Farkında değil misiniz hâlâ, kenarında duruyoruz!
“Uçurum” bir yana, üzerine şapkayı koyduğunuzda; dosttur, sevgilidir, yardımcıdır; yâr.
Eyvah.
Çünkü “yas” var sırada.
Olmaz olaydı ama nerdeyse her gün yas tutar olduk ulusça!
Yaş.
Of.
Anlamlarının hangi birini yazsak ki?
Şu Silivri davaları var ya, işte orada yargılanan çoğu “kurunun yanında yaş da yanar” sözündeki, birer “yaş” sanki!
Yat.
Misal:
“Yan gel de yat.”
Hele ki, Başbakan’ın ağzından çıktığında!
Yay.
Lafım yok. Kafanıza göre takılın.
Zira en mühimi sona kaldı:
Yaz.
Çok kişiye göre, mevsimlerin şahanesi. Bir de “Akdeniz Akşamları” çalıyorsa, değme gitsin.
Yaz.
Yaz dostum.
“Yaz dostum güzel sevmeyene adam denir mi
Yaz dostum selam almayana yiğit denir mi
Yaz dostum altı üstü beş metrelik bez için
Yaz dostum boşa geçmiş ömre yaşam denir mi?”
Ya...
İşte böyle.
Kolaysa, güven...
Metropoll’ün Cuma günü sözünü ettiğim araştırmasında, başka “kritik” soru ve cevaplar da vardı.
Sormuşlar:
“Geçen yıla göre kendinizi daha güvende hissediyor musunuz?”
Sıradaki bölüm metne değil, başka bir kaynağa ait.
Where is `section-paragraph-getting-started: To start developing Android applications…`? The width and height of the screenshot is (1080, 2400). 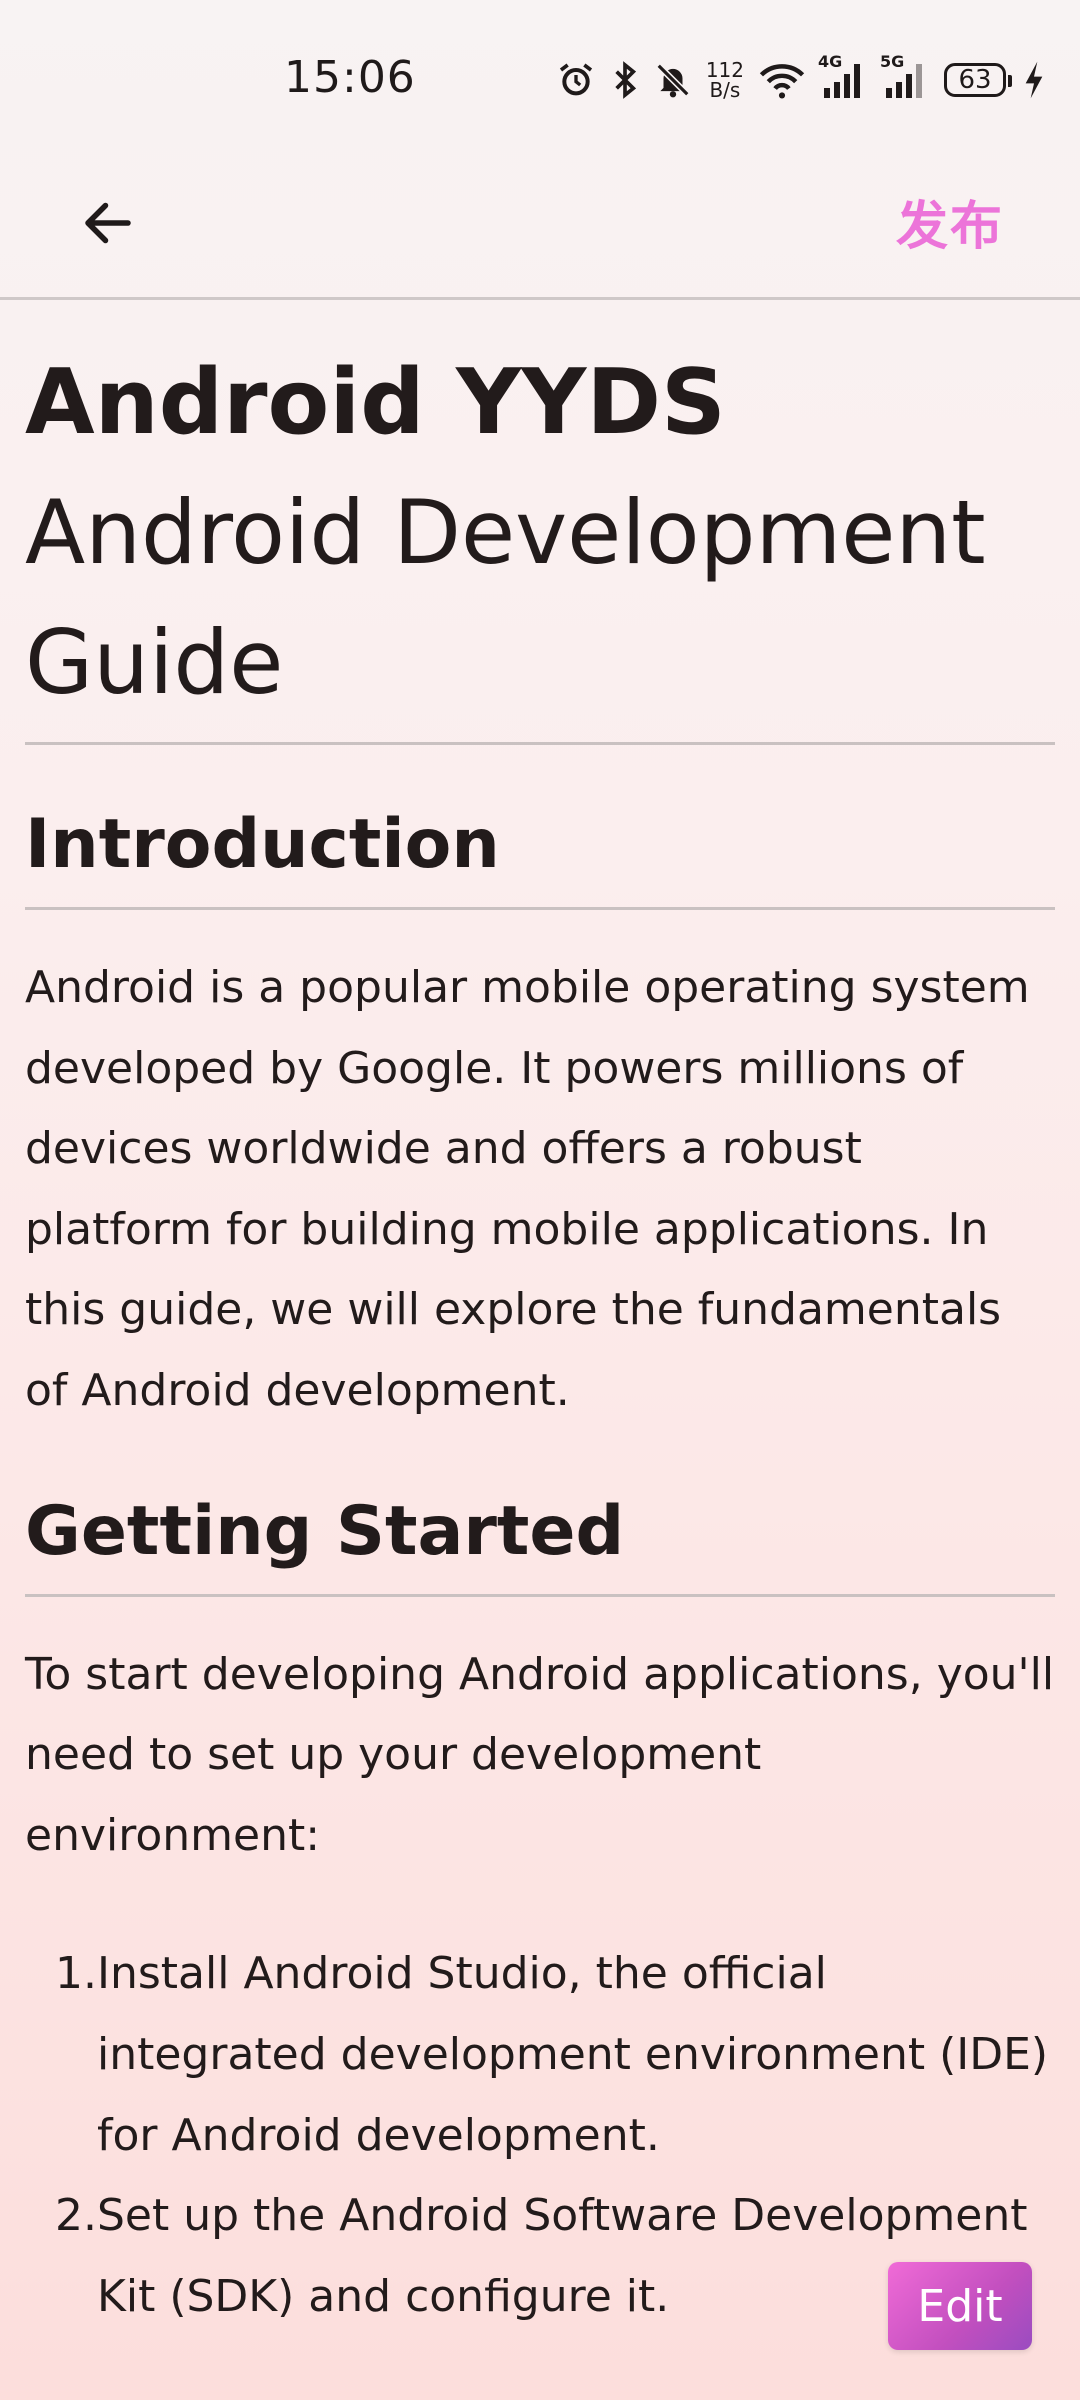 section-paragraph-getting-started: To start developing Android applications… is located at coordinates (540, 1754).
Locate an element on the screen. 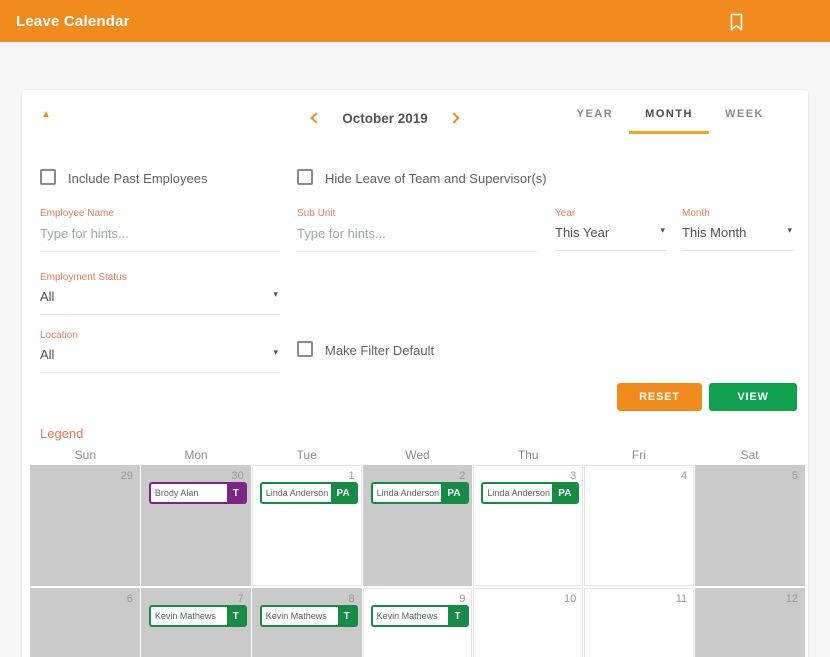 The width and height of the screenshot is (830, 657). employment-status-field: Employment Status All ▾ is located at coordinates (160, 294).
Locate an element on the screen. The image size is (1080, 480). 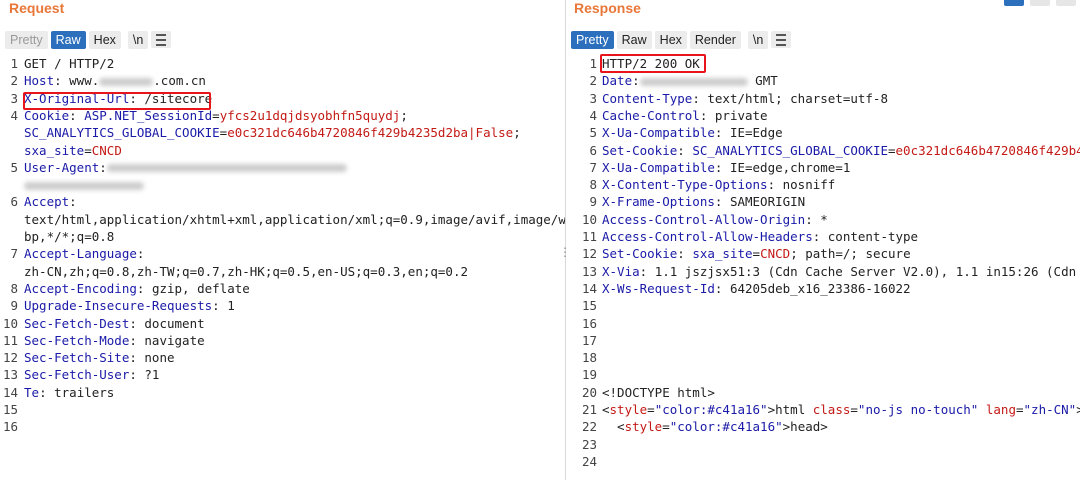
header-key: Set-Cookie is located at coordinates (640, 254).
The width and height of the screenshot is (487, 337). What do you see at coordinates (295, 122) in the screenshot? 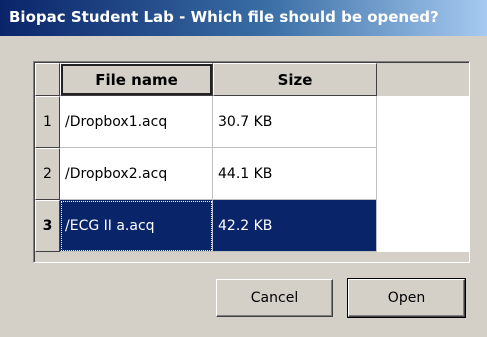
I see `cell-size-row-1: 30.7 KB` at bounding box center [295, 122].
Halkın yüzde 54,9’u “Hayır” cevabını vermiş.
Kendini güvende hissedenlerin oranı yüzde 28,1; “değişiklik yok” diyenler ise yüzde 16 olmuş.
Yine “Geçen yıla göre kendinizi daha özgür hissediyor musunuz?” diye sorulmuş.
Ve yine yüzde 45,5 “Hayır” demiş.
“Evet” diyenlerin oranı yüzde 34,6 ki, ne mutlu onlara!
Ankette “Uludere olayı, Suriye’de düşen uçak ve Afyon’da cephane patlaması gibi olayların ordu içerisinde gerektiği gibi soruşturulduğu kanaatinde misiniz?” diye, bir soru da var.
Soruya verilen “Hayır” cevabı yüzde 59 olurken, “Evet” diyenler, yüzde 25’te kalmış.
Bütün bunlar bir şeyi gösteriyor:
- Askeri ile sivili Türkiye’ye yönetenlere karşı duyulan “güven” azalıyor.
Onun içindir ki Başbakan, bugün partisinin kongresinde “güven” konusunun üzerinde duracak özellikle.